Moscow will not allow tourists to travel to Turkey until at least June 21 due to what the task force said was a “serious epidemiological situation” in Turkey.
Yet, the daily coronavirus cases in the country have dropped significantly over the recent weeks to below 7,000, down from a record high of above 60,000 in April.
Turkey as of Tuesday further eased measures meant to curb coronavirus infections, including partially lifting a weekend lockdown and opening restaurants to a limited number of guests.
Russia in April suspended most air travel with Turkey until June 1, citing rising infections.

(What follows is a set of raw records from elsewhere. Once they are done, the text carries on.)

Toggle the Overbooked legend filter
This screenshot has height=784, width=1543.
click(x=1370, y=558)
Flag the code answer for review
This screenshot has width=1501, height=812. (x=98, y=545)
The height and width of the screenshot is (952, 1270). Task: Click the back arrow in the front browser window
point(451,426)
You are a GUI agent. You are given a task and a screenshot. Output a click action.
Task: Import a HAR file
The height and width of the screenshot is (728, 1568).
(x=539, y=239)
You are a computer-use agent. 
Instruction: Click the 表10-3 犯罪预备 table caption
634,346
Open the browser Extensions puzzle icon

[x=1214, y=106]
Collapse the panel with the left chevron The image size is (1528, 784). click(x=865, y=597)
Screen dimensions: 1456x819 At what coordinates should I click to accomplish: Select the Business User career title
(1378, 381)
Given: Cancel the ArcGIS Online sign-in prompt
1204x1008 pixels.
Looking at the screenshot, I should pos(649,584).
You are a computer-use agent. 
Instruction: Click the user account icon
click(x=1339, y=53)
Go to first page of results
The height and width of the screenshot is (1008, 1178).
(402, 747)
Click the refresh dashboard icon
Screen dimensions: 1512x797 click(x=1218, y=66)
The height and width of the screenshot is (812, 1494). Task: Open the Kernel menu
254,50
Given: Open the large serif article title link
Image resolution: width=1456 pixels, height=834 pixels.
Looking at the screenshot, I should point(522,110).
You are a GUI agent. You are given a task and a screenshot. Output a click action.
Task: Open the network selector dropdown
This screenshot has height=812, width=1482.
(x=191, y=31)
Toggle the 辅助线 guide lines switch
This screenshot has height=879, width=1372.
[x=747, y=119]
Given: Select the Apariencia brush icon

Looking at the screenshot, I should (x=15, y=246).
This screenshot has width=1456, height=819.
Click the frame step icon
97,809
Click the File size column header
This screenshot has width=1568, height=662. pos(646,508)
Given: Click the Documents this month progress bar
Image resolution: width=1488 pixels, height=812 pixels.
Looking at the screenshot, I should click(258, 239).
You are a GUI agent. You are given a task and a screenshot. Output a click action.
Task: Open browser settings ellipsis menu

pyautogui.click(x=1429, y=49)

The decision blocked the plans of at least 500,000 tourists, who had hoped to visit during the April-June period.
Only two flights per week were allowed on a reciprocal basis between Moscow and Istanbul.
The latest move by the country's top source of visitors has dealt another blow to the tourism industry, just as the summer season starts.
Turkey’s Culture and Tourism Minister Mehmet Nuri Ersoy last week said flights could start as soon as possible.
A delegation led by Ersoy was in Russia’s capital on May 17 to hold meetings on tourism and resuming air travel.
Russia is expected to send a delegation to assess measures taken by Turkey to protect airports, hotels and other tourist locations from the coronavirus before deciding on when to lift its travel ban.
Russians accounted for 20% of all foreign visitors in April, when Turkey welcomed 790,687 tourists.
They also topped the list of visitors by nations from January through April with 552,048.
Some 2.7 million foreigners arrived in the four-month period, down 35.6% from a year ago.
Around 2.1 million Russians came last year and 6 million in the year before the pandemic.
Apart from Turkey, Russia has suspended flights to Tanzania as well for the same period.
It has decided to resume flights from Moscow to London from June 2 thanks to what it said was an improved COVID-19 situation.
It said there will be three flights per week from Moscow to London.
Russia also has decided to resume a limited number of regular flights to other countries, including Austria, Hungary, Lebanon and Croatia.